● **Extract**:
* * *
LICENSE    AGREEMENT


This Agreement is made and is effective this 10th day of  February, 2000.



BETWEEN :

YASUNORI  TAKAHASHI, whose address is #206, 5-14-1 Minamihzabu,  Minatoku, Tokyo, Japan.

( hereinafter called “ Licensor #1 ” ),        of the First Part,


AND:

YOSHIAKI  TAKAHASHI , whose address is Room 206, Arisukawa Residence, 14- 1, 5 chome, Minatoku, Tokyo, Japan.

( hereinafter called “ Licensor #2 ” ),         of the Second Part,


AND :

Y.T MAGNET CORPORATION, whose address is #903 Domil Minamiaoyama, 6- 7- 5, Minamiaoyama, Minatoku, Tokyo, Japan

( hereinafter called “ Licensor # 3 ”),            of the Third Part,


AND :

FAMILY CORPORATION, with its business office at Ark Towers, 1-3-40 Roppongi, Minato –ku, Tokyo, Japan.  

( hereinafter called “ Licensee ” ),          of the Fourth Part


WHEREAS

Certain inventions, generally characterized as (a) the Permanent Magnet, and (b) the Power Generating Electric Motor ( summarized as the Technologies and Products – see Definition in Section 1 ) were patented under the name of  Licensor # 2. Licensor # 2 may assign the above described inventions to Licensor # 3.


AND WHEREAS Licensee will be establishing production and marketing centers throughout the world for the production and marketing of such Products from the Technologies.

AND WHEREAS Licensor #1, #2 and # 3 ( hereafter referred to as the Licensors ) and Licensee have subject to the terms and conditions set forth in this Agreement, agreed to the licensing of the Technologies for the production and marketing of the Products from the Technologies on an exclusive basis throughout the world.


NOW THEREFORE this Agreement witnesses that in consideration of the premises hereto and covenants and agreements hereinafter contained, the parties hereto covenant and agree to each other as follows :


SECTION    1  -  DEFINITIONS


1.00     Technologies relates to,

(a)
* * *
● **Dataset excerpts**:
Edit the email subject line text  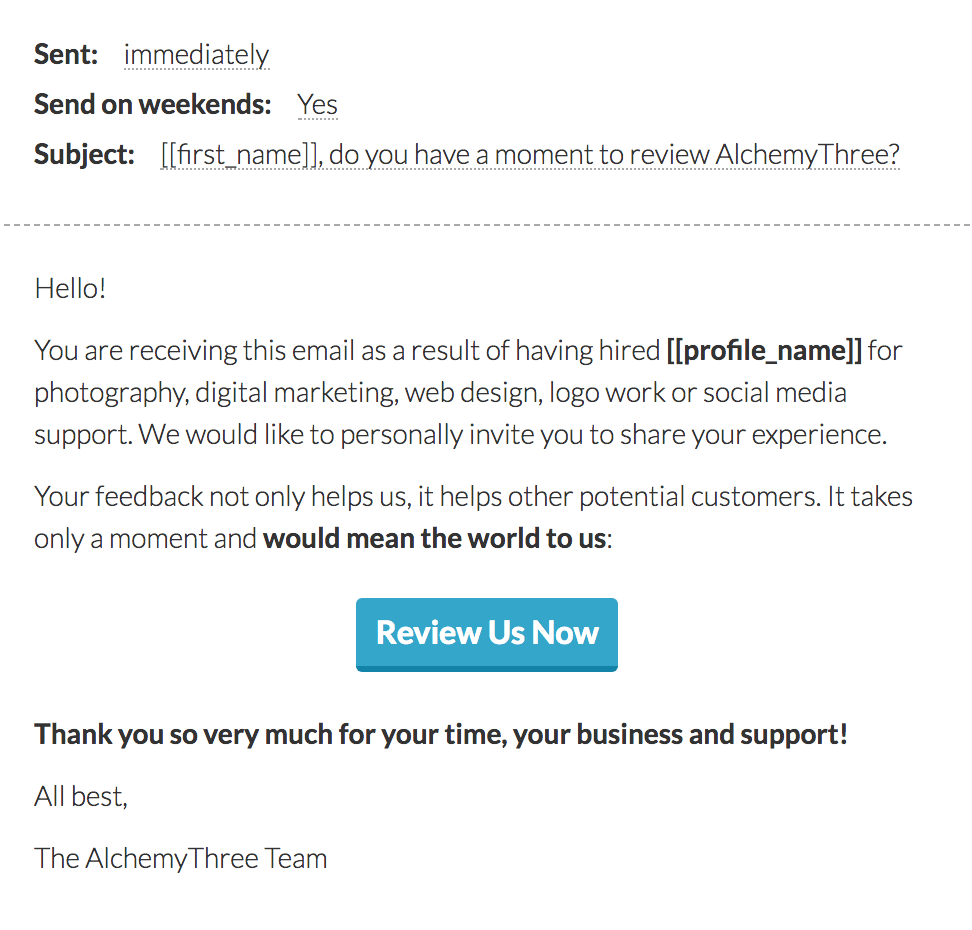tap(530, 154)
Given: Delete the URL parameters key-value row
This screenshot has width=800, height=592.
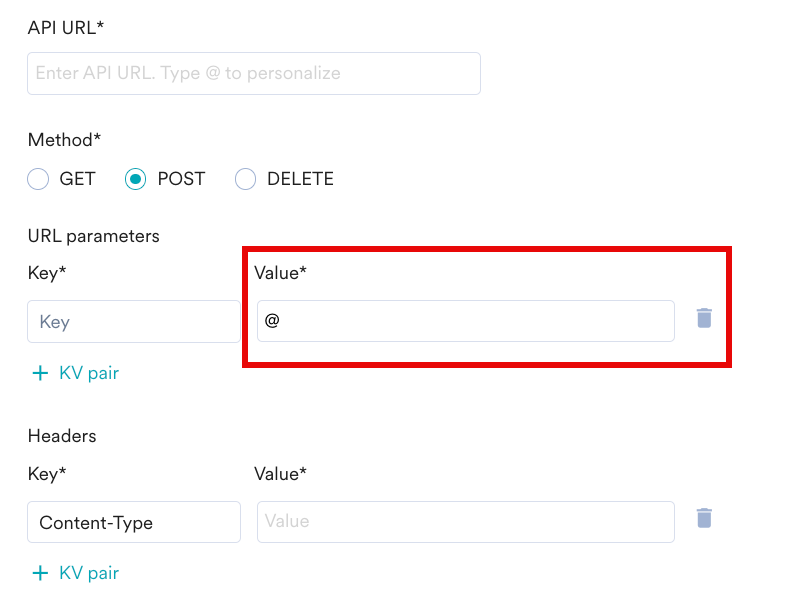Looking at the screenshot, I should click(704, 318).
* * *
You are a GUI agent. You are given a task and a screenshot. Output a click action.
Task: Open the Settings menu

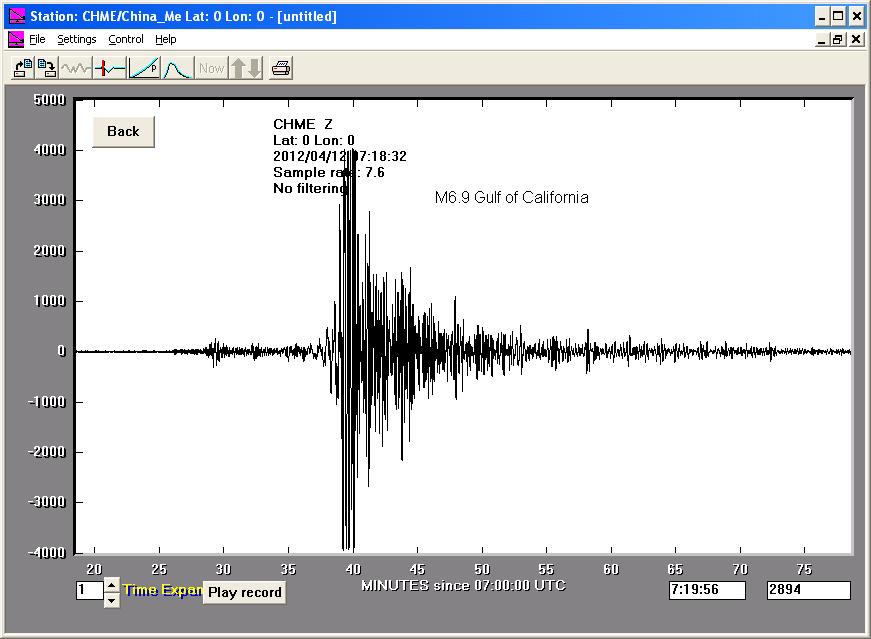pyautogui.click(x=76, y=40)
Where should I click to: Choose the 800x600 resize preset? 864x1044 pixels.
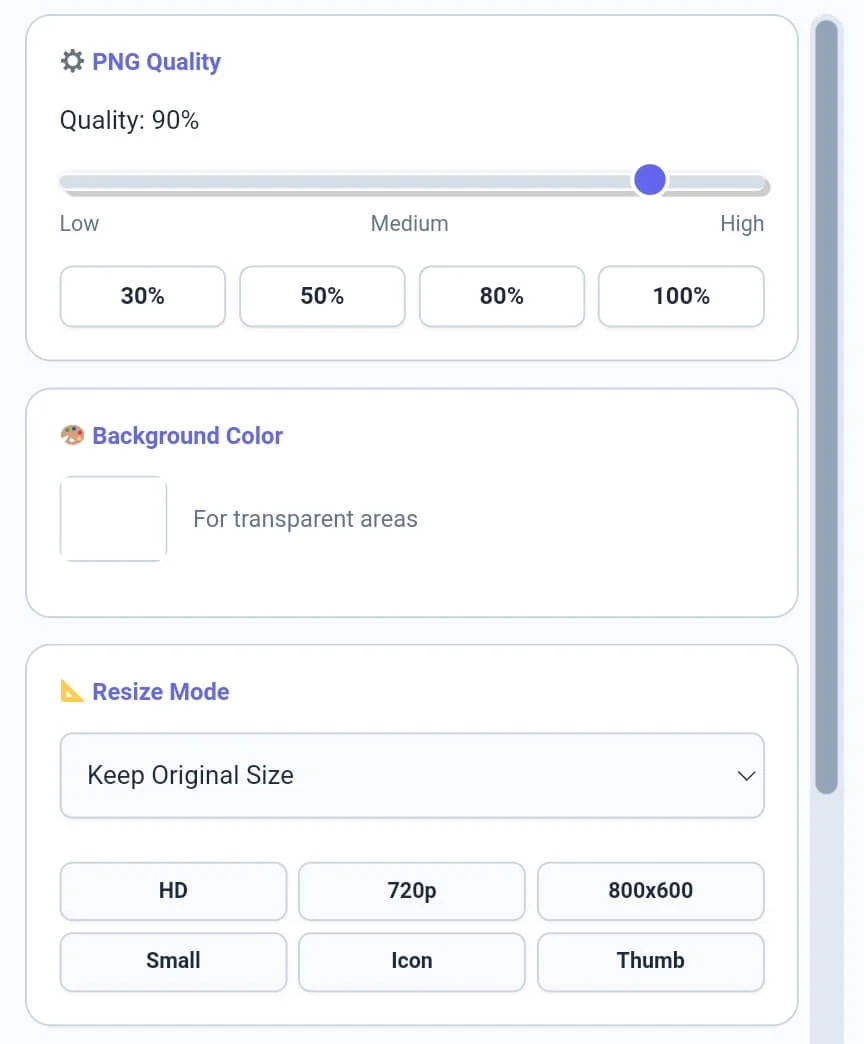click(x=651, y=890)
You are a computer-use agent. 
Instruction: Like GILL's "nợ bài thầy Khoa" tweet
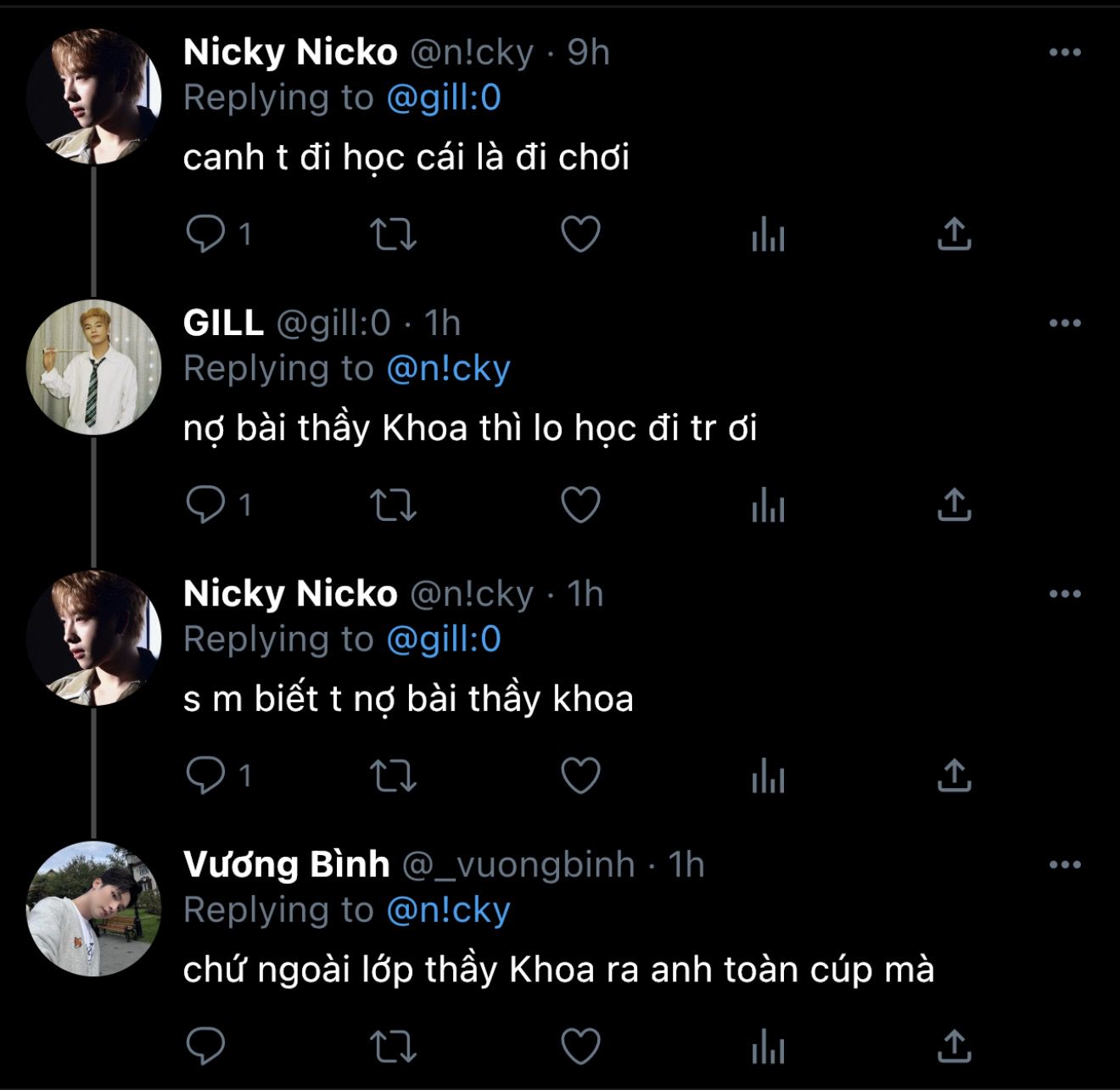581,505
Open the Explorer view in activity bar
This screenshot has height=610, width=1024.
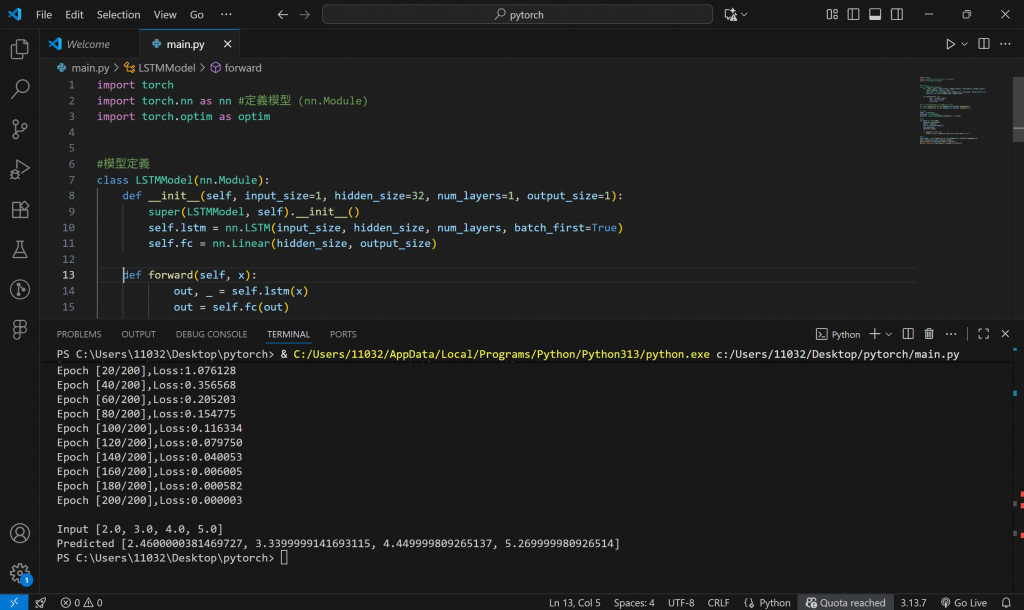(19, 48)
* * *
● **Tasks for this exercise**:
1) Translate this sentence from the license agreement into Spanish: "Licensor # 2 may assign the above described inventions to Licensor # 3."
2) According to the license agreement, on what date is it made and effective?
3) Continue the license agreement from the point where it stops.

● **Task answers**:
1) El Licenciante n.º 2 puede ceder las invenciones descritas anteriormente al Licenciante n.º 3.

2) The 10th day of February, 2000.

3)
Permanent Magnet. USA Patent # 5,840,133 dated Nov.24, 1998. It is a permanent magnet of a magnetically anisotropic sinter based on Fe –Mn- R, R representing one or more rare elements which is inexpensive and superior in the


low temperature characteristic and which consists on the basis of atomic percent of 5- 35% of one or more rare earth elements R selected among Yb, Er, Tm and Lu. 1- 25% of Mn and the rest of substantially of Fe, characterized in that a part of Fe is replaced by 50 atom % or less ( excluding zero % ) based on the entire alloy structure of Co.

(b) Power Generating Electric Motor USA Patent # 5,861,693 dated Jan.19,1999 and Canadian Patent Pending. A power generating electric motor (1) which is very excellent in energy efficiency and capable of taking out an electric energy for a prolonged period of time, which motor comprises a rotor (2) made of a permanent magnet; an armature (11) disposed coaxially with the rotor (2) with an air gap there between and comprising a suitable number of field cores (13) provided each with a field coil 12); and a brushless control circuit, characterized by a high Bh max  permanent magnet (8) disposed inside the base portion of each magnet pole (5) of the rotor (2) and an induction coil (15) for the electric power generation disposed adjacent each of the field coils (12) of the armature (11).


The Technologies described above and “ Patent / Patent Rights ” means the patent rights to any subject matter claimed in or covered in the United States and Canadian patent applications that have been assigned to Licensor or, any containing applications thereof, any patents issuing on said applications or continuing applications including re-issue, improvement and any corresponding  foreign patents or patent applications  and other related technology know how, intellectual property, trade secrets whether patentable or not now or in the future developed by Licensors.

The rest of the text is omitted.